_Work required_.
Type out each entry exactly as it appears, but keep every image out.

Stored data entries
★ ★ ★ ★ ★ ★ ★

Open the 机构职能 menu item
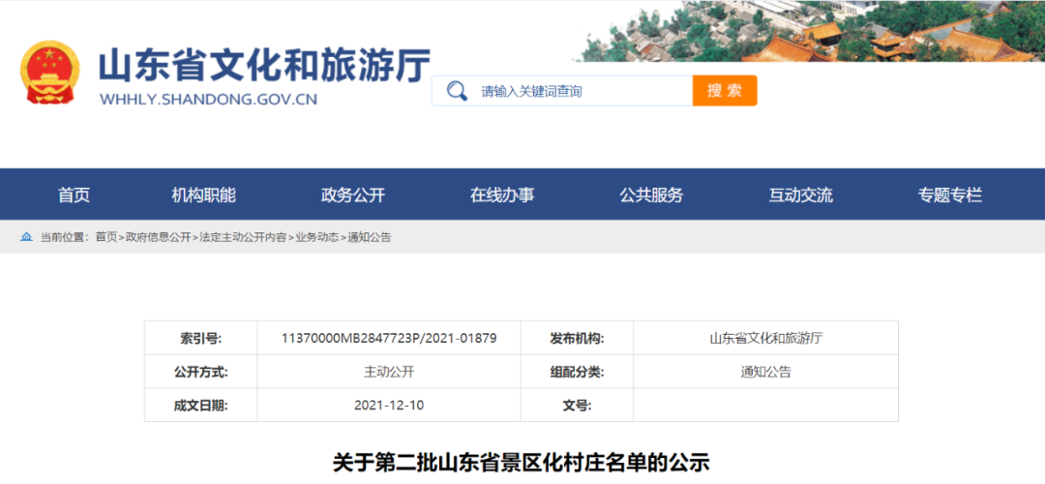This screenshot has height=484, width=1045. [203, 195]
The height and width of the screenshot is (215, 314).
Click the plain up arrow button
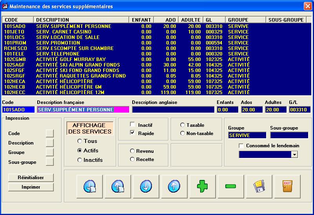[x=174, y=186]
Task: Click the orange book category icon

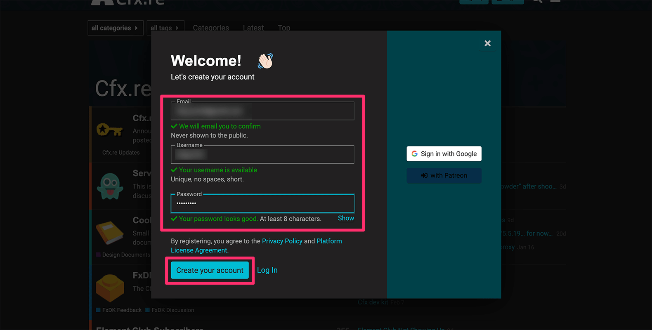Action: (x=110, y=232)
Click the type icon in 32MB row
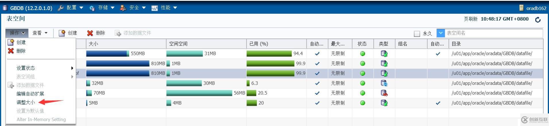Viewport: 549px width, 126px height. 384,83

★ ★ ★ ★ ★ ★ ★

_Output of the task_.
Open the 机构职能 menu item
This screenshot has height=484, width=1045. [203, 195]
The height and width of the screenshot is (215, 314).
Click the plain up arrow button
[x=174, y=186]
Task: Click the orange book category icon

Action: (x=110, y=232)
Click the type icon in 32MB row
Viewport: 549px width, 126px height. 384,83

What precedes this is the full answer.